It is the tragic reality of my being that I’m forced to justify myself every time someone learns what I did in the past and what I’ve been thrust back into doing in the present. When I’m fortunate enough to be in a room with people who have no idea who I am, if I’m asked what I do for a living, I always answer “ceramic lobsters,” because there’s no better way to ensure dead silence and zero follow-up questions.

But more often than not, I’m forced by my infamy to give an honest answer: “I attempt to correct the historical record regarding the Holocaust, primarily by sniffing out and exposing fake artifacts and fraudulent or improperly-used documents.”

And that’s when I get the almost inevitable response: “Why?” 

The “why” argument goes something like this: “Why make a big deal about fakes or frauds in Holocaust history? Isn’t the essence of the Holocaust still true? Jews suffered and died, right? So all you’re doing is empowering those who would take your work and deny the whole thing.
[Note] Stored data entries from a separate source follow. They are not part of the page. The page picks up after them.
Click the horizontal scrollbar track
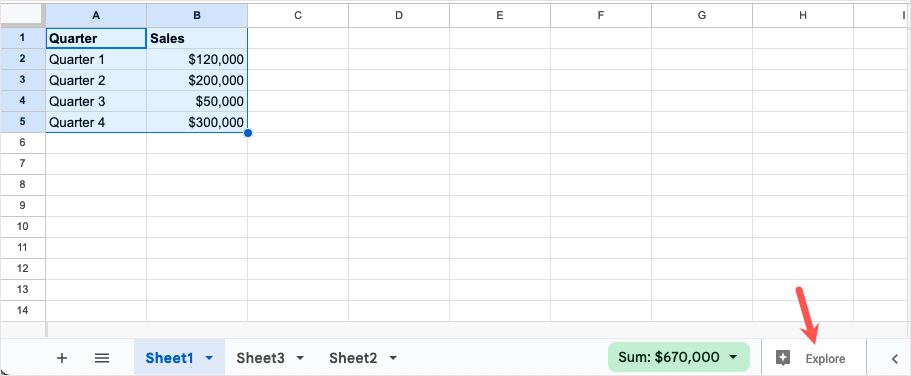 476,330
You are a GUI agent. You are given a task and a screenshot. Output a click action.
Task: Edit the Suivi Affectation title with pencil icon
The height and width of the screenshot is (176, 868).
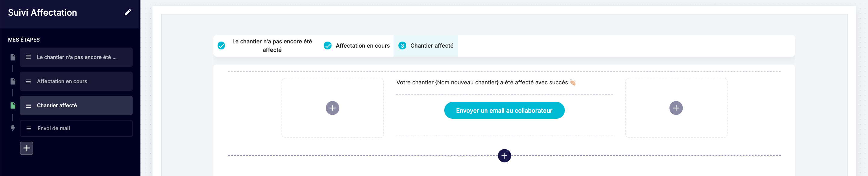(128, 12)
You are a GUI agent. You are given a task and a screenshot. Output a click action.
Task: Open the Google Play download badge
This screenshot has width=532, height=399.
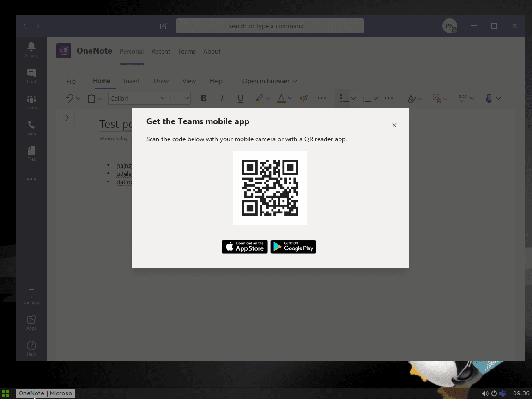tap(293, 246)
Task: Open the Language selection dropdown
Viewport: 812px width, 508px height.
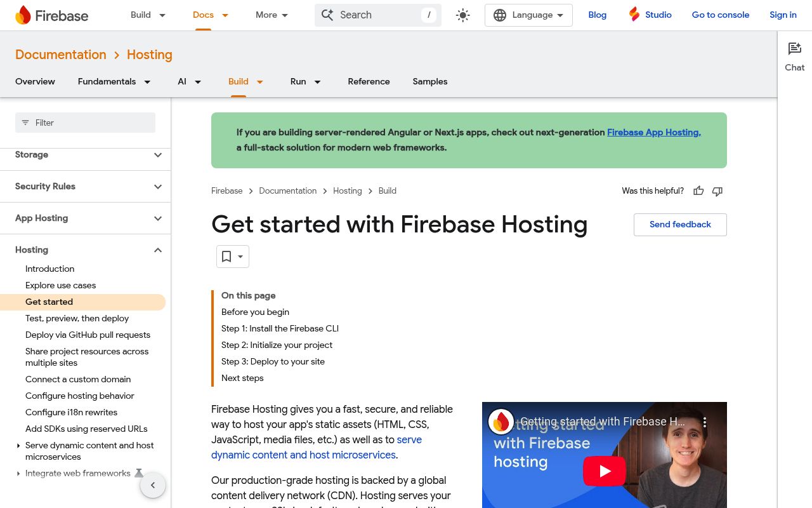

Even if this or that gas chamber is fake, why point it out?” 

And my usual reply to the “why” question is: “I do it precisely because people like you are so quick to ask such a fucking inane question.”

In no other field are fakes, frauds, and forgeries tolerated as they are in Holocaust history. And in no other field are the people who try to sort the fakes from the facts so ruthlessly attacked and (in many countries) imprisoned.

“Let’s get something straight—I am not the one ‘empowering’ Holocaust deniers. That honor goes to the mainstream ‘experts’ who manufacture or tolerate the fakes.” 

Let’s look at the art world. Fakes are a massive scandal whenever they’re exposed. No art historian is going to say, “Well, that might be a phony Vermeer, but it’s such a nice picture—I’ll label it as genuine because it’ll help get kids interested in the Old Masters.” 

“Professor Van der Hoogenmeep, have you checked to see if that new Rembrandt in your museum is genuine or not?” 

“Meh. What’s it matter? It’s purdy.”

Sure, there have been cover-ups of artistic forgeries, but that’s because the price an expert pays in the art world for having presented one is high. There are repercussions. For the forgers, too.

When someone responds to my revisionism with the “why” question, I’ll ask them if Holocaust history is more important than art history. Typically, they’ll say something like, “Of course Holocaust history is more important! Never again! Remember to never forget, and never forget to remember!” I’ll then close the conversation by pointing out that if I had said that my job entails sniffing out art forgeries, I wouldn’t have been asked such a stupid question as “Why?” 

Let’s get something straight—I am not the one “empowering” Holocaust deniers. That honor goes to the mainstream “experts” who manufacture or tolerate the fakes. Those are the folks who’ve polluted the history; I’m just trying to sort that mess out. If you want to get angry at someone, get angry at them. Every fake I discovered or helped expose in the 90s was the product of people who should’ve known better:  

For decades, the staff of the Auschwitz State Museum misrepresented an air raid shelter as an “original state” gas chamber. I exposed that fraud in 1992 after interviewing senior curator Dr. Francizsek Piper on camera. 

After the opening of the Simon Wiesenthal Center’s Museum of Tolerance in 1993, the curators took a 1961 Polish fictional film titled The Ambulance and reedited it to appear as “found footage” of a Nazi gassing of children. I torpedoed that sham in 1995.

For years, the officials at the Majdanek State Museum displayed a supposed gas chamber—equipped with a window and doors that lock from the inside and open into the room. In 1994, the museum’s research director, Tomasz Kranz, admitted to me that it was actually a simple delousing room after I showed footage of the phony “chamber” on national TV.

The U.S. National Archives and the U.S. Holocaust Memorial Museum “celebrated” the museum’s grand opening in 1993 by collaborating on a book in which old Army Signal Corps footage of a Paris rifle range was “repurposed” as footage of a gas chamber. I uncovered that deceit the same year.

In 1996, Raye Farr (then-film archives director of the U.S. Holocaust Memorial Museum) wrote a letter to me in which she revealed that the “Mogilev footage” (the supposed footage of the first Nazi gassing) was widely considered to be a Soviet fake. Ten years later, she was still gushing publicly about the footage being authentic.

In a 1994 interview with noted “skeptic” and acclaimed prop comic Dr. Michael Shermer, Michael Berenbaum (then-director of the U.S. Holocaust Memorial Museum and its research institute) conceded, after being quizzed about my work, that he’d never actually examined the supposed gas chamber door displayed in his own museum as proof of the Nazis’ infamous murder weapon.